La drammatica vicenda dell’assassinio di una anziana usuraia e della successiva morte in carcere dell’unico imputato ingiustamente accusato del delitto vengono narrate con tono asciutto e misurato. Le emozioni, i pensieri, gli stati d’animo dei protagonisti sono appena accennati e riecheggiano piuttosto nelle descrizioni lievi e soffuse del fumo azzurrino di una sigaretta, della pioggia, delle luci serali, della nebbia. Ne viene fuori un quadro leonardiano, in cui alle atmosfere ovattate dell’ambientazione si contrappone il puntuale resoconto della cronaca giudiziaria e il nitido tratteggio dei personaggi.
Proseguendo, la trama si infittisce, acquisisce forza e intensità e riesce magistralmente a intrecciare storie e personaggi, in un crescendo di colpi di scena che tengono il lettore incollato al libro.
Nell’ultima parte del romanzo, il ritmo si smorza e la narrazione si fossilizza sul motivo della vendetta. Un dilungamento eccessivo che non trova sbocco in una evoluzione degli avvenimenti, delle relazioni, dei protagonisti.
Kiriko resta incardinata nella sua algida inflessibilità, la figura del giornalista sbiadisce, relegata ad un mero ruolo ancillare che non dà mai alcun impulso concreto alla storia, gli altri personaggi secondari vengono solo evocati.

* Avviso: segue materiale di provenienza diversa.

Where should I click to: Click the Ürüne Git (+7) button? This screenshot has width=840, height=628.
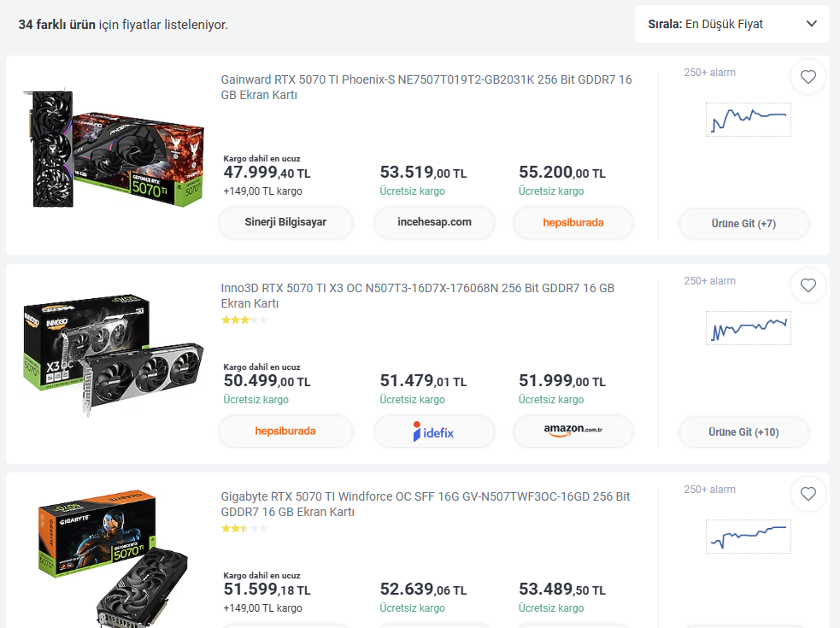coord(743,224)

Resta sulla scena l’avvocato e la penna di Matsumoto si concentra sulla sua parabola discendente attraverso cui si compie la nemesi finale. Ma l’accanimento è tale che ne deriva una rappresentazione a tratti patetica, inverosimile, che un po’ dispiace.
Ad ogni modo, a parte le sbavature sul finale, “La ragazza del Kyushu” resta un ottimo romanzo, con una storia avvincente e una scrittura brillante che vale la pena leggere.